Frequently Asked Questions

Why is Google shutting down Gemini CLI for free users?

Google announced on May 19, 2026 that it is transitioning its developer tooling to a single platform called Google Antigravity. Starting June 18, 2026, free users, Google AI Pro and Ultra subscribers, and individual Gemini Code Assist users will lose API access to Gemini CLI. Enterprise customers with paid Gemini Code Assist Standard or Enterprise licenses are not affected and retain access alongside the new Antigravity CLI.

Why are developers calling the Gemini CLI closure a bait-and-switch?

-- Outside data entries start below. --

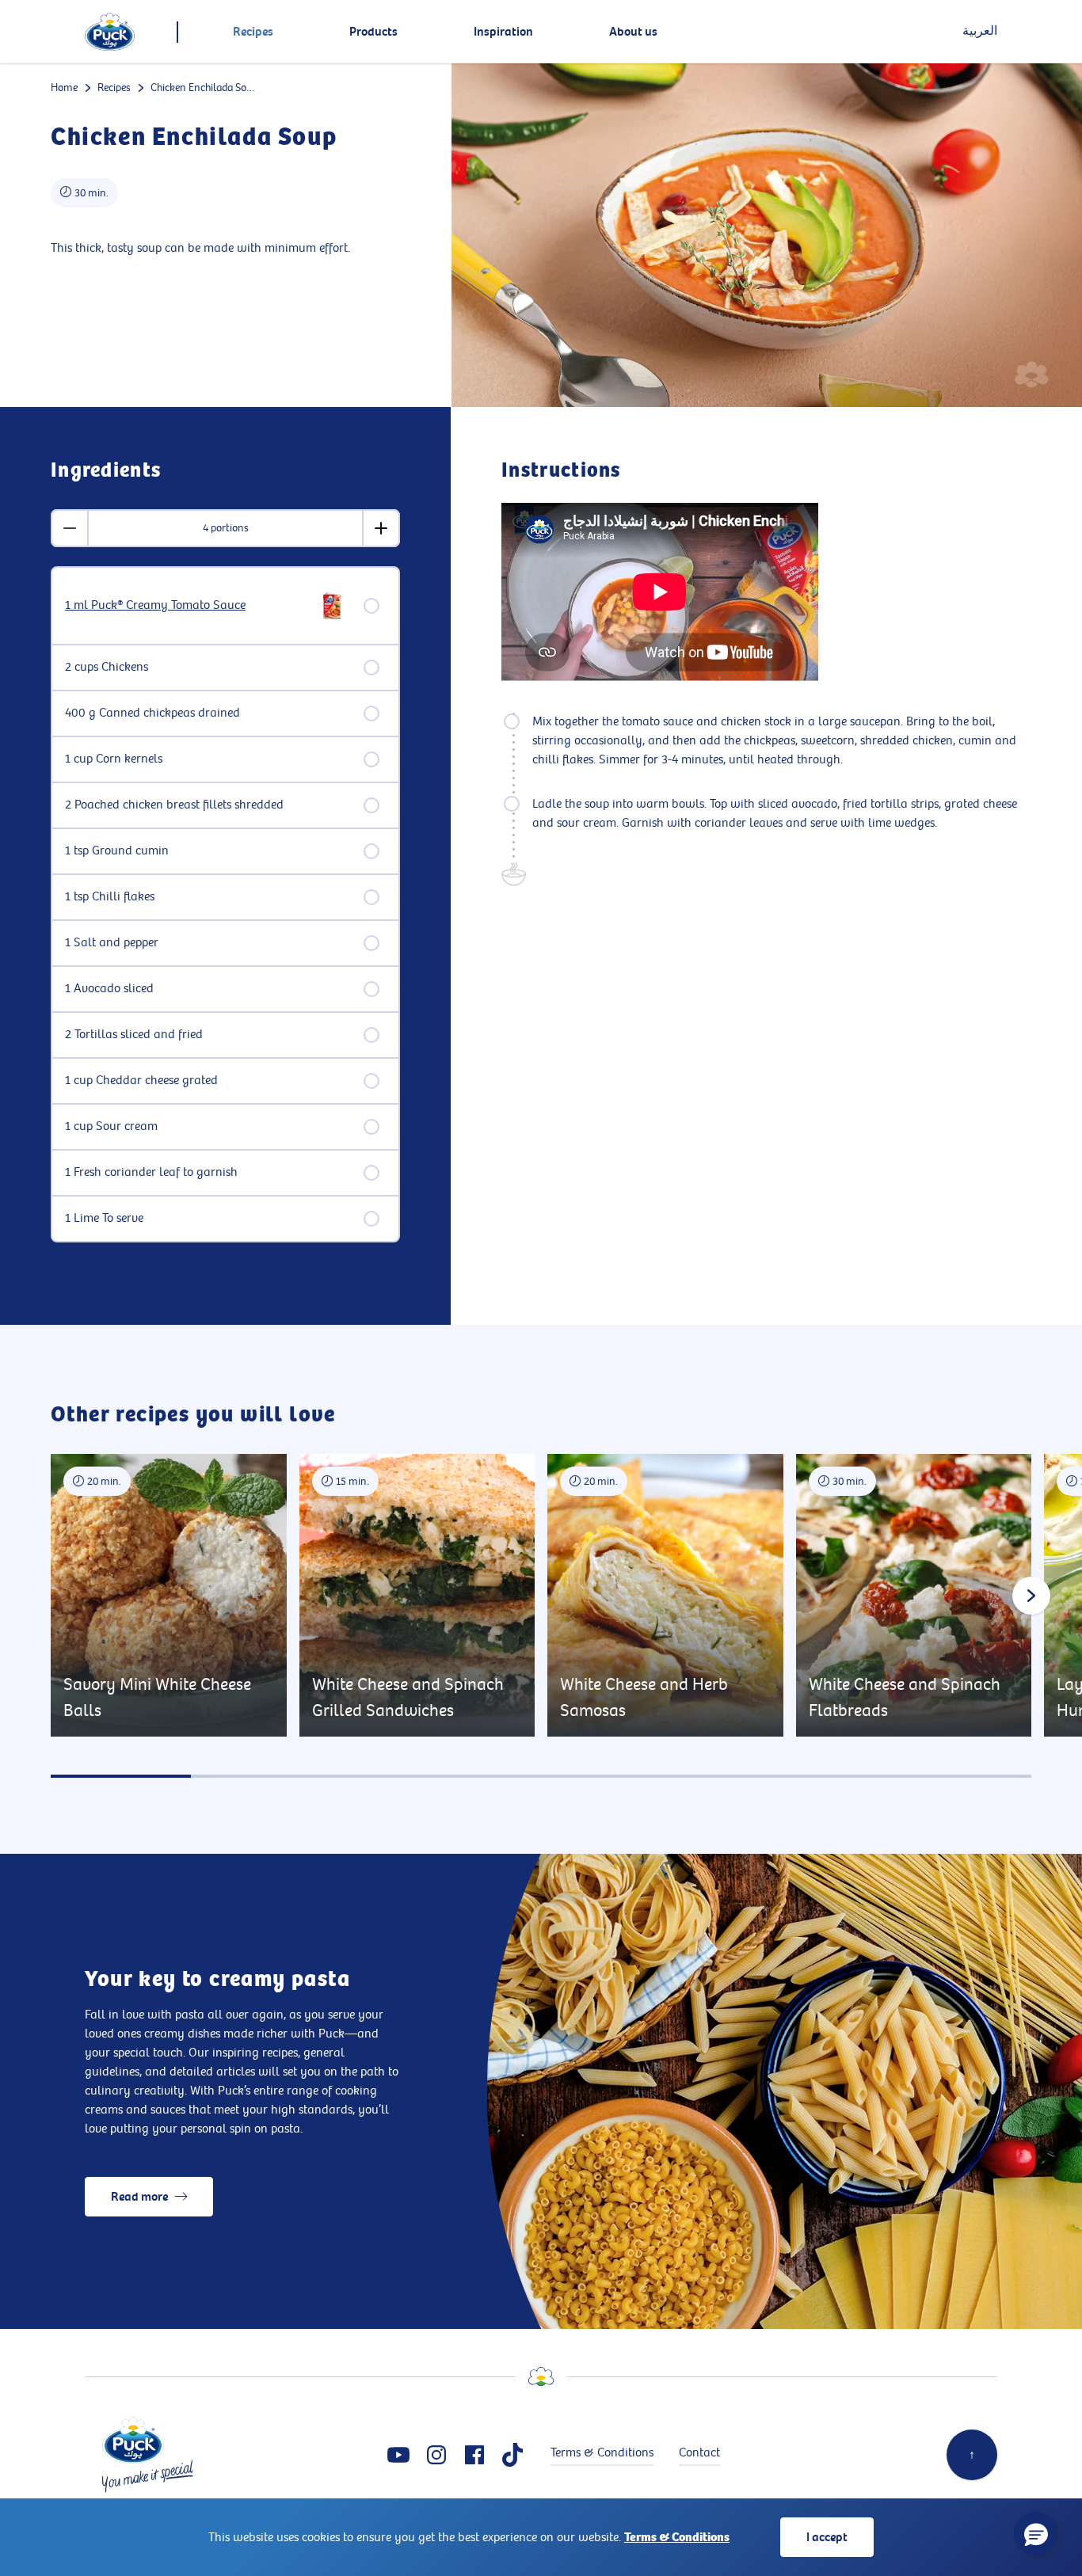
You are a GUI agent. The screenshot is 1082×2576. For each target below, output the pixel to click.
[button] (1036, 2534)
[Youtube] (398, 2455)
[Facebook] (474, 2455)
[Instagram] (436, 2455)
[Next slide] (1031, 1596)
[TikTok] (512, 2455)
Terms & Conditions (677, 2537)
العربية (979, 31)
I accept (827, 2537)
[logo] (110, 32)
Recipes (114, 87)
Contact (699, 2452)
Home (64, 87)
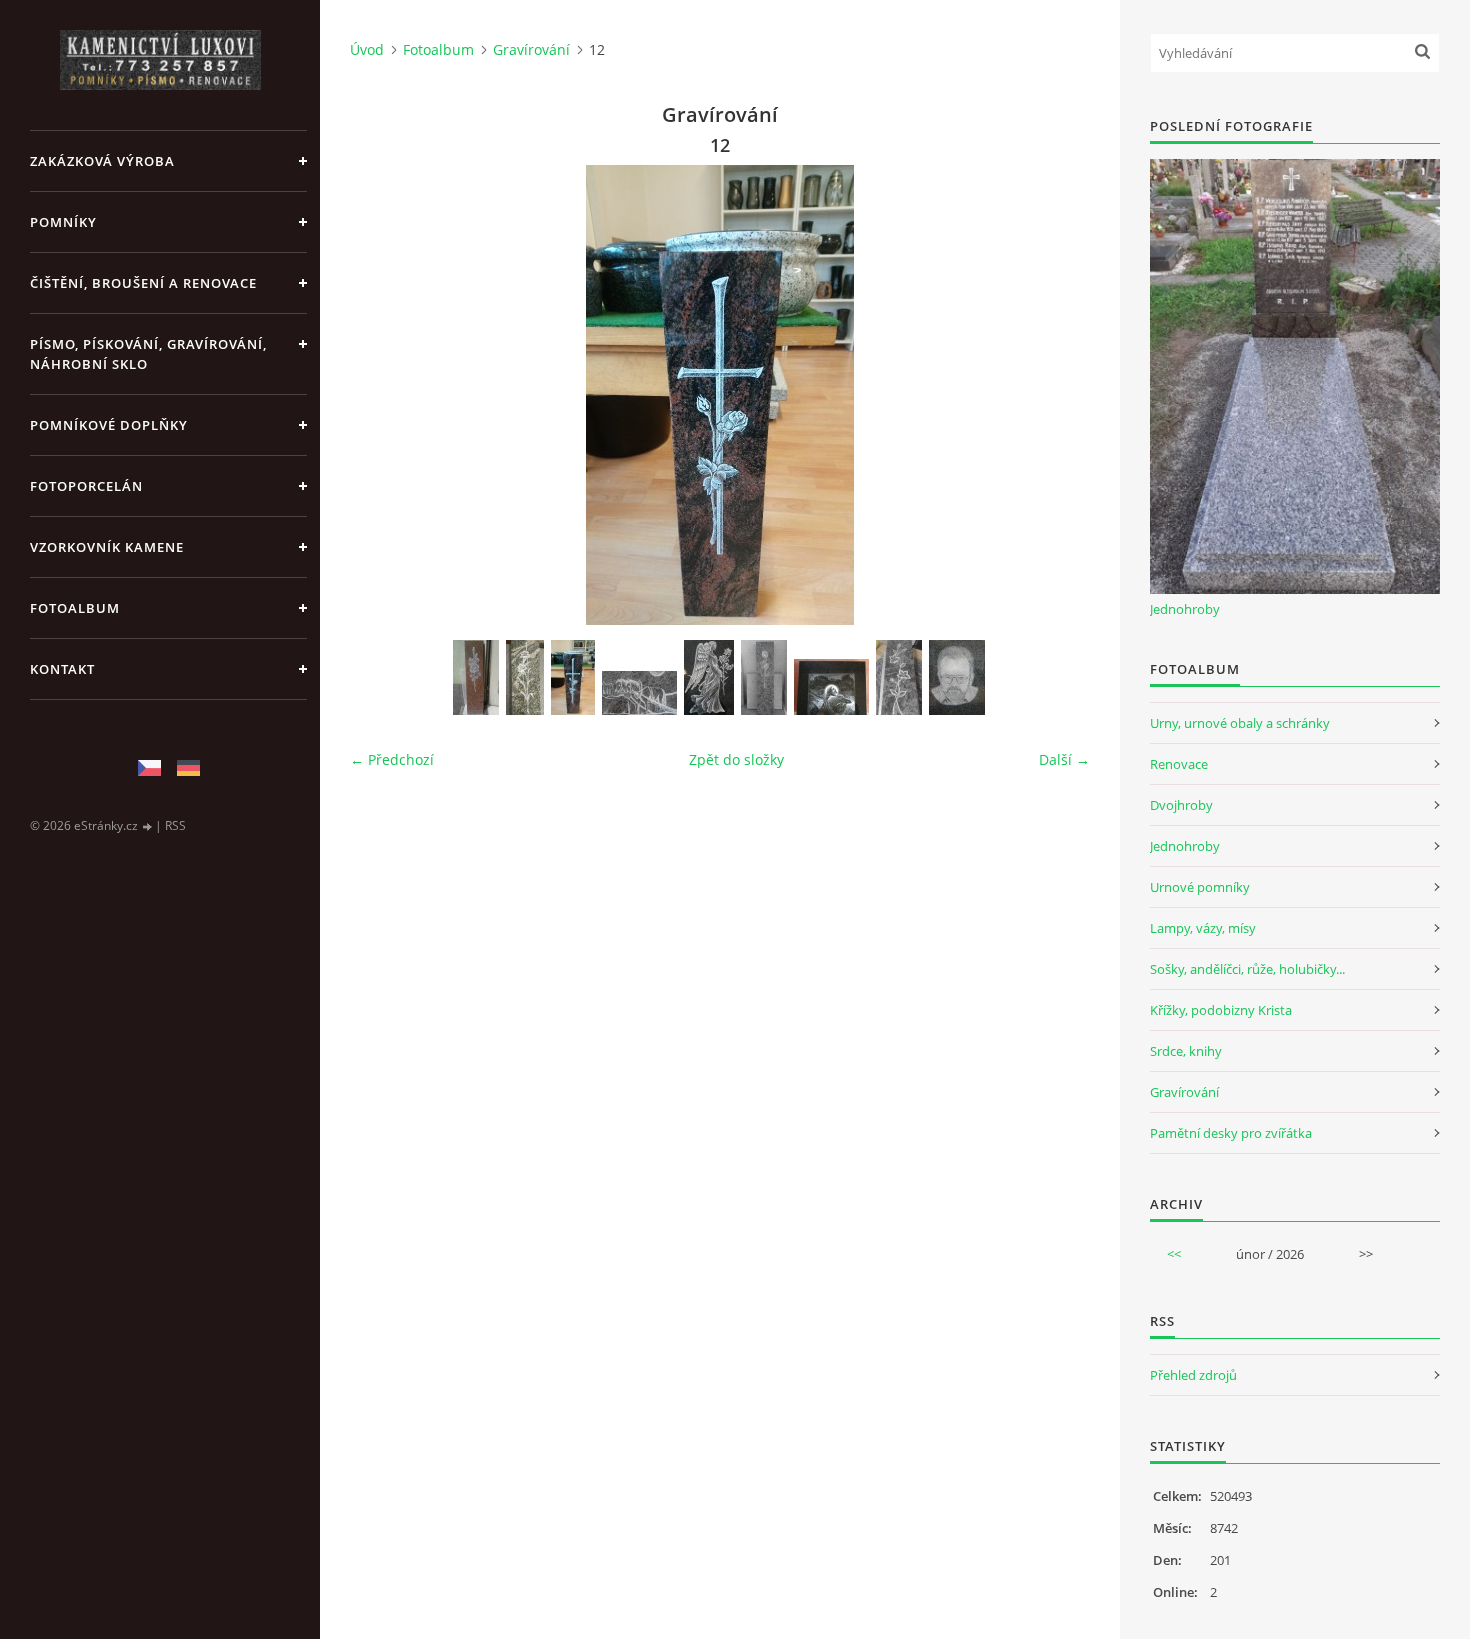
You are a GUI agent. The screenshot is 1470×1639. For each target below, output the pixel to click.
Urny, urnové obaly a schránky (1240, 723)
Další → (1064, 759)
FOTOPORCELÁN (86, 486)
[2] (709, 677)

Google accepted more than 6,000 merged pull requests from external community contributors over nearly a year — explicitly citing those contributions in its own announcement as evidence of success — and then restricted the tool's future to paying enterprise customers while offering free users only a closed-source replacement they had no part in building. Contributor Andrea Alberti asked in the GitHub discussion thread whether contributors had been "essentially working for free on a code base that will only be used in enterprises."

What is the Linux Foundation Model Openness Tool?

The Model Openness Tool, available at isitopen.ai, scores any AI model or tool across 17 components — including model weights, training data, fine-tuning scripts, inference code, and licensing terms — and assigns a Class 1 (closed) through Class 3 (fully open) score. It was developed by researchers at the Linux Foundation, the University of Oxford, Columbia University, and IBM specifically to expose the gap between open-source marketing claims and actual openness. The Gemini CLI case — code available under Apache 2.0, but non-functional without a proprietary Google backend — illustrates exactly the kind of partial openness the tool is designed to surface.

What should I migrate to before the June 18 deadline?

Google's designated replacement is Antigravity CLI, available now but without full feature parity and with tighter weekly usage quotas that users have reported exhausting quickly. Open-source alternatives include Claude Code, GitHub Copilot CLI integrations, and locally hosted models via tools such as Ollama. Before committing to any corporate-backed open-source AI project in the future, the Linux Foundation's Model Openness Tool at isitopen.ai provides a structured way to assess what a project's openness actually guarantees versus what depends on vendor-controlled infrastructure.